Software Engineering to Data Science

Rose Day - Mar 28 '20 - - Dev Community

The other day I saw a question from @yadlra posted:

Hey guys, what skills do I need to be a data scientist? Do the same skills apply as being a software developer?

I posted a lengthy response but felt others would also benefit from a post on the topic.

In 2017, I graduated college as a computer engineer and began working full time before making the transition into data science. I have found the skills learned from software to be greatly transferrable to data science, especially when you are looking to build tools to work with big data.

Currently, I work on a team that focuses on tools and machine learning application, but there are many areas of data science that one could consider. Below, I outline some of the areas, skills, and resources that I looked into during my transition into the field.

Areas of Data Science

There are many fields in which data science can be applied. Recently, I have spoken at two colleges for talks on data science and was asked a series of questions:

Is there a field in which you cannot utilize data science?
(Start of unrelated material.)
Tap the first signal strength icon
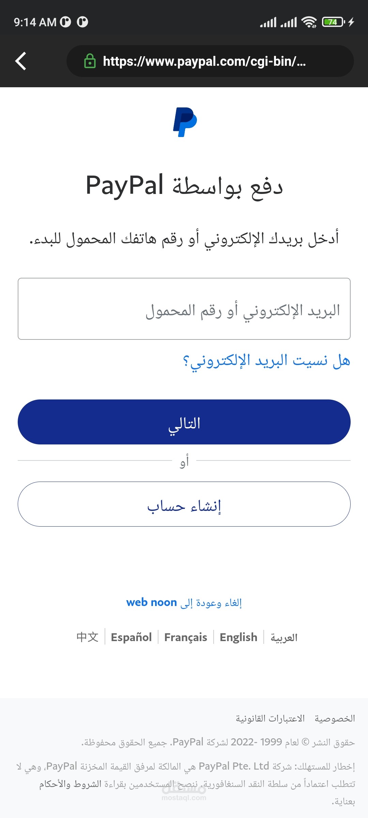 [x=268, y=22]
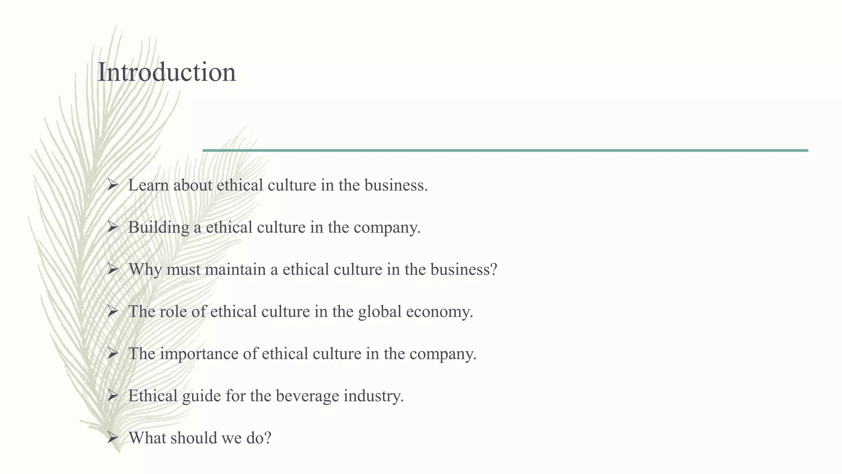Click the question 'Why must maintain a ethical culture'
The height and width of the screenshot is (474, 842).
313,270
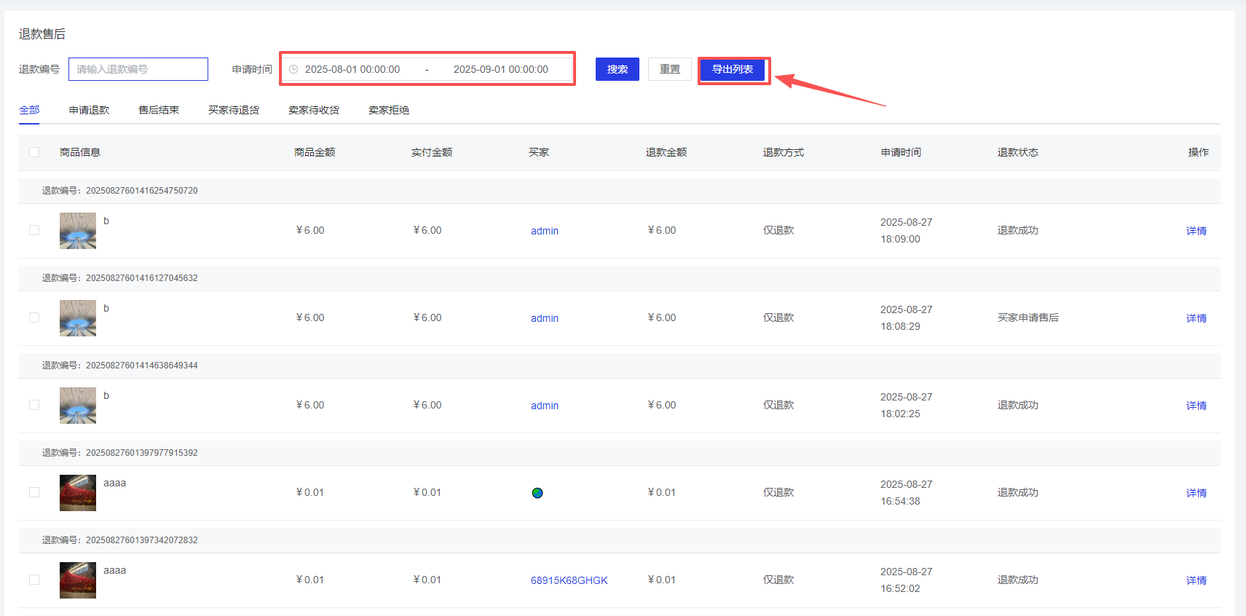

My answer to this question was no. I believe that every field could utilize data science if the data is available, or in turn, be able to use it in the future, if the data is made available. I have even seen artists utilize data to create sculptures. Once you have picked a field of interest, you can find data related jobs in data science, data engineering, and more.

Did you study data science in your undergraduate or is it okay to have a Bachelors degree in another field first?

Like mentioned earlier, I did not study data science initially but transitioned to it when I went back for a masters. I have found that with most data scientists I have worked with, they have studied something else first before moving into data science. These individuals specialized in computer science, different areas of engineering, mathematics, and more. It is perfectly fine to specialize in one area and then use the knowledge gained there to further your data science education. You will bring different aspects to data science that others may not see due to your background.

How did you go about searching for jobs?

One thing I have learned while job searching in the field is that not all titles mean the same thing. Titles ranged from data scientist, data analyst, business analyst, data engineer, and more. I stopped searching by title and started searching by keywords as it helped me narrow down job descriptions that fit with what I was looking for. Keywords I used when searching focused on the languages I wanted to program in (Python), the tools I wanted to get exposure to or keep using (Tableau, Spark, Git), and the type of work I was looking for (IoT, Connected Systems, Sensors).

Another method of job searching that can be a valuable tool is networking, both virtually and attending meetups. For example, I have found LinkedIn to be a wonderful tool to network virtually with colleagues in my field, and to connect with them on what their companies are doing and the types of conferences or events they are attending.

What skills have helped you in your career and what tools have you used?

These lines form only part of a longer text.